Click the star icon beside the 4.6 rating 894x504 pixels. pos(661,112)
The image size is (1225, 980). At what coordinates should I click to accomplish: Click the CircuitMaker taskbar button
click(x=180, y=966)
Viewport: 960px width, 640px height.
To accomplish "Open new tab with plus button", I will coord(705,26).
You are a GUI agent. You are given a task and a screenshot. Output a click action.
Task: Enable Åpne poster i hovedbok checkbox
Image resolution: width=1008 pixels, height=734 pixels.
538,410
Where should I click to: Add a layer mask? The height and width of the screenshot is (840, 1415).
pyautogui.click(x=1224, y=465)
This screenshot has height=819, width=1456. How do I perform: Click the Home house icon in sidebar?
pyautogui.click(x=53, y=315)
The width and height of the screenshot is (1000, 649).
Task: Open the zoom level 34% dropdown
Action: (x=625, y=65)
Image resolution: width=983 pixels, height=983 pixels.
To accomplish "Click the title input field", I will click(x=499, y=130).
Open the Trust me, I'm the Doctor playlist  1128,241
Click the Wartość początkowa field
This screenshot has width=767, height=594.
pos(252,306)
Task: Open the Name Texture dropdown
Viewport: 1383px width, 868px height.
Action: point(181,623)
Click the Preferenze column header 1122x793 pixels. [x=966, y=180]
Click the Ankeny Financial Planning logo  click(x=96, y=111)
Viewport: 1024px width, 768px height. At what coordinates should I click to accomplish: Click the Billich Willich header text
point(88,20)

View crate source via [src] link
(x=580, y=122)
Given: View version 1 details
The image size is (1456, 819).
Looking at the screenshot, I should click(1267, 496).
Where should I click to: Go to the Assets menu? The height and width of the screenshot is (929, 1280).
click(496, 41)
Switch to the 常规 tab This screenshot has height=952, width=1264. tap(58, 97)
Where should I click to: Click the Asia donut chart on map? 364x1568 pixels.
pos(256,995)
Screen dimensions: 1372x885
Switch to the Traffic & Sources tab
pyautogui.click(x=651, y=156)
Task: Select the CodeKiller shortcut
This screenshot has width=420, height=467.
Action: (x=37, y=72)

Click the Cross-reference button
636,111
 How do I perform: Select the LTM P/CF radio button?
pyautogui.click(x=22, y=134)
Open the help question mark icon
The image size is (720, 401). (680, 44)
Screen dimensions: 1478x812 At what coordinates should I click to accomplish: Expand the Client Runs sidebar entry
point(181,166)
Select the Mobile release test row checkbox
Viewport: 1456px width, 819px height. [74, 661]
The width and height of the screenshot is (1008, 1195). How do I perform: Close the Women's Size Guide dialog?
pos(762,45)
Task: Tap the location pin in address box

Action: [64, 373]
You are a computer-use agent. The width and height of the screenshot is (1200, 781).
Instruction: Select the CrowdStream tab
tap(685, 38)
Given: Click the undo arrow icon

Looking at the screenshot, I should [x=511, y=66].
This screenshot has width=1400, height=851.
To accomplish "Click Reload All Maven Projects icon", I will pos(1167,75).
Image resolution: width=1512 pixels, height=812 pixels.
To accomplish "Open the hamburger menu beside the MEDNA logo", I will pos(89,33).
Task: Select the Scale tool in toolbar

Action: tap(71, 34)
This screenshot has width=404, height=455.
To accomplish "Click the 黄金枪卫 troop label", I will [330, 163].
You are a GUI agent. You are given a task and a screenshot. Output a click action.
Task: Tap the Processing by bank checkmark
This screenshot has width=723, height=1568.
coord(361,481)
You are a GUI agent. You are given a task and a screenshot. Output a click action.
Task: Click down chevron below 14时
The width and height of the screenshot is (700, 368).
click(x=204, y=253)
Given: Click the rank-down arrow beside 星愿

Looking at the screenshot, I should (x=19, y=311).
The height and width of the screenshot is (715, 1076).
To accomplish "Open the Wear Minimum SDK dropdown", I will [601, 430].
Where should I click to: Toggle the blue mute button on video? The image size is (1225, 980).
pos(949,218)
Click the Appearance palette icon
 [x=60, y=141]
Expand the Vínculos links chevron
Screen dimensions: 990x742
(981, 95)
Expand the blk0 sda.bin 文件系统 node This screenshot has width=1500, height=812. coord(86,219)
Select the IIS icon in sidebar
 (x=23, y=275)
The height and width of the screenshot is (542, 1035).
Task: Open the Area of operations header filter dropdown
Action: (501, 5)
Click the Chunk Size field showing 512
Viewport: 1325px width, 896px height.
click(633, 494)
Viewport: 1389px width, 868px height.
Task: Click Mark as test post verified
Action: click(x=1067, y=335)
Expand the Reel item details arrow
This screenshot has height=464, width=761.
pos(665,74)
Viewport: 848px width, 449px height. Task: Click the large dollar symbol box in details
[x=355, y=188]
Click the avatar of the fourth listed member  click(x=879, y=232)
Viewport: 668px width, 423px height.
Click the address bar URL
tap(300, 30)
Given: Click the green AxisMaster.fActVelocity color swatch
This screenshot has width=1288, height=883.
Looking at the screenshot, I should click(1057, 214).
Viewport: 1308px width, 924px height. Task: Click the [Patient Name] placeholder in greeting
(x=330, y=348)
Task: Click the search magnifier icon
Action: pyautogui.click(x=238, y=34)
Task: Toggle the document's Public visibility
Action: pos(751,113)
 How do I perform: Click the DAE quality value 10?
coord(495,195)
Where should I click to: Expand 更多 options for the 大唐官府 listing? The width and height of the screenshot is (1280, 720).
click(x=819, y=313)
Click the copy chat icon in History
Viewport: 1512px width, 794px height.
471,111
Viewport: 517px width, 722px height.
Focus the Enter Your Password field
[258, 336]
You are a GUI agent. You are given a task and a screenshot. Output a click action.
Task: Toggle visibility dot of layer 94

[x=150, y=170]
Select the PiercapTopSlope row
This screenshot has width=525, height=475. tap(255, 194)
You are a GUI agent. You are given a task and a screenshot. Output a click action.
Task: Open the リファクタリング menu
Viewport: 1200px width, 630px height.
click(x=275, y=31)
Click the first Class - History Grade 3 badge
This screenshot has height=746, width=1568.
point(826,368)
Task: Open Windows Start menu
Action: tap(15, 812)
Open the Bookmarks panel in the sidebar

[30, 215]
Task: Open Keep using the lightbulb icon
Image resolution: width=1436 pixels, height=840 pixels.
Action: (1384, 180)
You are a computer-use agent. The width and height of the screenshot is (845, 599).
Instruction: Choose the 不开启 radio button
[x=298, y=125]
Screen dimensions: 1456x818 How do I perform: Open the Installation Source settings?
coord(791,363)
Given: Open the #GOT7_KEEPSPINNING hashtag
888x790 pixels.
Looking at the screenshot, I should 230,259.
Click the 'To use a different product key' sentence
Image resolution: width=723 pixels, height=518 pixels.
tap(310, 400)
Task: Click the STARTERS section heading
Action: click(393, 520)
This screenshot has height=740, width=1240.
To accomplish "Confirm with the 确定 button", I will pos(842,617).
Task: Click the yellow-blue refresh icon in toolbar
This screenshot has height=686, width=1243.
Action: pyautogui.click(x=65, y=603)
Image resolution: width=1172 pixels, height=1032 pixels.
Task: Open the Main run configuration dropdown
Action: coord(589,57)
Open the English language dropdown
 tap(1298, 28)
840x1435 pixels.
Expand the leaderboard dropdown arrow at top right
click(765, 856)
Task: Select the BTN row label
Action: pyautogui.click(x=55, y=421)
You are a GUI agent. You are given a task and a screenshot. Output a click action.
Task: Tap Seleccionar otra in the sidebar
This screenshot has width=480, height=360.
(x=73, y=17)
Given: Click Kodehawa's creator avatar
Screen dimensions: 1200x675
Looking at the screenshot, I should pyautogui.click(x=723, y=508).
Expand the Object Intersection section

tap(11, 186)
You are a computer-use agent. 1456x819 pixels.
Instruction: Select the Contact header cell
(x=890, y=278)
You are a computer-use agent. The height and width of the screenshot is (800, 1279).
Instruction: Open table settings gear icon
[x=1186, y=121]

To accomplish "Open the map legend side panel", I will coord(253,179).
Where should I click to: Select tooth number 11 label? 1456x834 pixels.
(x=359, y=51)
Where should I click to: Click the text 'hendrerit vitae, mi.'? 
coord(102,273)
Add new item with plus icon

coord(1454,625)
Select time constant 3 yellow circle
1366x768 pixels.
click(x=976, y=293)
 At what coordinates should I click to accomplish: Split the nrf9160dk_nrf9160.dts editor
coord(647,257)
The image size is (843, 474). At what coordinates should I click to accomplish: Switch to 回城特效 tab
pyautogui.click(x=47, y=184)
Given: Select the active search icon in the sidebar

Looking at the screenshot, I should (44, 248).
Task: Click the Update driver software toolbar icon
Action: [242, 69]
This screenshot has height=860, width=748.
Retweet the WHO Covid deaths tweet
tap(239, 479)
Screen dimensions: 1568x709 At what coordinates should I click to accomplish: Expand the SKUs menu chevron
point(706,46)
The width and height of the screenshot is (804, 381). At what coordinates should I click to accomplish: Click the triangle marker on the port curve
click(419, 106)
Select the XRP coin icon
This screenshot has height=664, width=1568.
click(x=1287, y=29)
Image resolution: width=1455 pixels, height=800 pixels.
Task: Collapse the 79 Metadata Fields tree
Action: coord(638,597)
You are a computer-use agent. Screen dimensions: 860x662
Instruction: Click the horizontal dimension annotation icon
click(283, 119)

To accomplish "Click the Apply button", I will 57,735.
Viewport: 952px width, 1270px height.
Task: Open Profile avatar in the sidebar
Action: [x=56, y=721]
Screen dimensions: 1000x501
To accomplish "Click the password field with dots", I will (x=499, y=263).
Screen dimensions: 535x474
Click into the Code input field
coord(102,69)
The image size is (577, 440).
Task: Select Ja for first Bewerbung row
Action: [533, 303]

WHAT YOU HAVE TO DO: Render the lines of the material from the line with "Screen dimensions: 1372x885" up to and including the line with "Viewport: 1456px width, 819px" as a Markdown table with the columns Row and Line, leaving out blank lines.

ANSWER:
| Row | Line |
|---|---|
| 1 | Screen dimensions: 1372x885 |
| 2 | Switch to the Traffic & Sources tab |
| 3 | pyautogui.click(x=651, y=156) |
| 4 | Task: Select the CodeKiller shortcut |
| 5 | This screenshot has width=420, height=467. |
| 6 | Action: (x=37, y=72) |
| 7 | Click the Cross-reference button |
| 8 | 636,111 |
| 9 |  How do I perform: Select the LTM P/CF radio button? |
| 10 | pyautogui.click(x=22, y=134) |
| 11 | Open the help question mark icon |
| 12 | The image size is (720, 401). (680, 44) |
| 13 | Screen dimensions: 1478x812 At what coordinates should I click to accomplish: Expand the Client Runs sidebar entry |
| 14 | point(181,166) |
| 15 | Select the Mobile release test row checkbox |
| 16 | Viewport: 1456px width, 819px height. [74, 661] |